Consider the following 4 areas where data analytics can unlock valuable advantages in a deals' context:
1. Customer: How well do you know the business's customer base? What drives them? Is growth coming from price, volume, or both? And what other products might catch their attention? Collecting and analyzing customer data helps buyers quickly make those connections and pursue strategies that might add value; for example, knowing historical renewal trends, you can predict future revenue patterns and product upsell.
Without making the best use of customer information, you may also be hindering your ability to retain customers. This data can show why customers drop off, what incentivizes them to remain loyal, and where retention investments are best spent. In addition, by analyzing granular product basket data by customer, you can obtain a deal edge by uncovering hidden value through improving cross-sell.

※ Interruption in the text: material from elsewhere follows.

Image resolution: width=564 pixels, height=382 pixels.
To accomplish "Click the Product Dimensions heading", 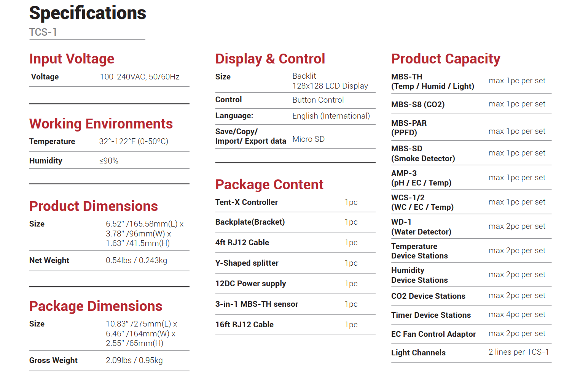I will (x=93, y=206).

2. Product and SKU rationalization: By digging down into individual contracts and transactions, you can pinpoint opportunities to improve your product, gross margin, and pricing. These insights can also help you rationalize SKUs and understand variability in costing. For example, maybe there's an opportunity to hedge inventory costs by making a bulk purchase at a different time of year when business is slower.
Ultimately, without taking a microscope to your product or service lines and looking in at a line-item level, you risk letting actionable insights fly under your radar.
3. Operational: Timely, relevant, and in-depth benchmarking data concerning functional areas of the business (e.g., procurement, research and development, human resources, logistics, etc.) will uncover risks and opportunities that may influence an organization's ongoing growth. Data may also unearth operational limitations that are best to know before the purchase. For example, using granular Purchase Order data to understand opportunities to rationalize procurement across different plants may come to light. Further investigation, however, might reveal a need for improved systems and tools to see it through. Operational data analytics should be tailored to each deal – every business has specific metrics and KPIs that should be assessed. For example, classroom utilization rates at a private college might indicate headroom to expand student enrolment.
4. Geographical: Factors such as a region’s socio-demographics, foot traffic volumes, transit connections, and even weather can play a role in a brick-and-mortar business's success. This is all data waiting to be collected and assessed, either from the target acquisition's files or public data sources. All combined, geographical data is useful for understanding why some locations may perform better than others and where adjustments to one's strategies may be needed. In addition, knowing deeply about where your customers come from, beyond a brick-and-mortar setting, such as online sales, allows you to find similar areas and expand your market. Learning this during diligence gives you a clear action plan post-close.
Thanks to ongoing advances in data analytics, today’s dealmakers can access these insights more efficiently, reliably, and at deal speed. For this reason, advanced industry data tools and expertise are our team’s go-to strategy for ensuring clients leave no money making (or saving) opportunity left off the negotiating table.